Measuring CD38 Hydrolase and Cyclase Activities: 1,N-Ethenonicotinamide Adenine Dinucleotide (ε-NAD) and Nicotinamide Guanine Dinucleotide (NGD) Fluorescence-based Methods.

作者信息

de Oliveira Guilherme C, Kanamori Karina S, Auxiliadora-Martins Maria, Chini Claudia C S, Chini Eduardo N

机构信息

Signal Transduction and Molecular Nutrition Laboratory, Kogod Aging Center, Department of Anesthesiology and Perioperative Medicine, Mayo Clinic College of Medicine, Rochester, USA.

Fundação de Apoio ao Ensino, Pesquisa e Assistência do Hospital das Clínicas da Faculdade de Medicina de Ribeirão Preto da Universidade de São Paulo (FAEPA), São Paulo, Brazil

出版信息

Bio Protoc. 2018 Jul 20;8(14). doi: 10.21769/BioProtoc.2938.

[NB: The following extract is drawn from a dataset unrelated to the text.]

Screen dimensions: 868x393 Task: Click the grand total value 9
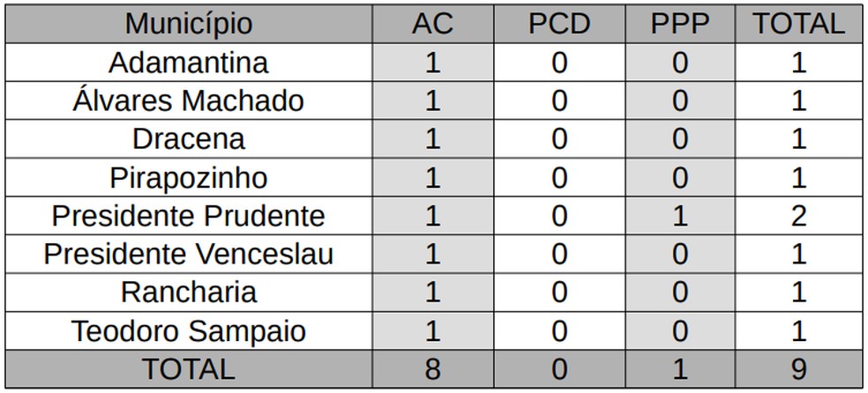pos(798,369)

DOI:10.21769/BioProtoc.2938
PMID:30112426
原文链接:https://pmc.ncbi.nlm.nih.gov/articles/PMC6089541/
Abstract

CD38 is a multifunctional enzyme involved in calcium signaling and Nicotinamide Adenine Dinucleotide (NAD) metabolism. Through its major activity, the hydrolysis of NAD, CD38 helps maintain the appropriate levels of this molecule for all NAD-dependent metabolic processes to occur. Due to current advances and studies relating NAD decline and the development of multiple age-related conditions and diseases, CD38 gained importance in both basic science and clinical settings. The discovery and development of strategies to modulate its function and, possibly, treat diseases and improve health span put CD38 under the spotlights. Therefore, a consistent and reliable method to measure its activity and explore its use in medicine is required. We describe here the methods how our group measures both the hydrolase and cyclase activity of CD38, utilizing a fluorescence-based enzymatic assay performed in a plate reader using 1,N-Ethenonicotinamide Adenine Dinucleotide (ε-NAD) and Nicotinamide Guanine Dinucleotide (NGD) as substrates, respectively.

摘要

CD38是一种参与钙信号传导和烟酰胺腺嘌呤二核苷酸(NAD)代谢的多功能酶。通过其主要活性,即NAD的水解,CD38有助于维持该分子的适当水平,以使所有依赖NAD的代谢过程得以发生。由于目前有关NAD下降与多种年龄相关病症和疾病发展的进展和研究,CD38在基础科学和临床环境中都变得至关重要。调节其功能、可能治疗疾病和改善健康寿命的策略的发现和开发使CD38成为焦点。因此,需要一种一致且可靠的方法来测量其活性并探索其在医学中的用途。我们在此描述我们小组测量CD38水解酶和环化酶活性的方法,分别使用基于荧光的酶促测定法,该测定法在酶标仪中进行,分别以1,N-乙烯基烟酰胺腺嘌呤二核苷酸(ε-NAD)和烟酰胺鸟嘌呤二核苷酸(NGD)作为底物。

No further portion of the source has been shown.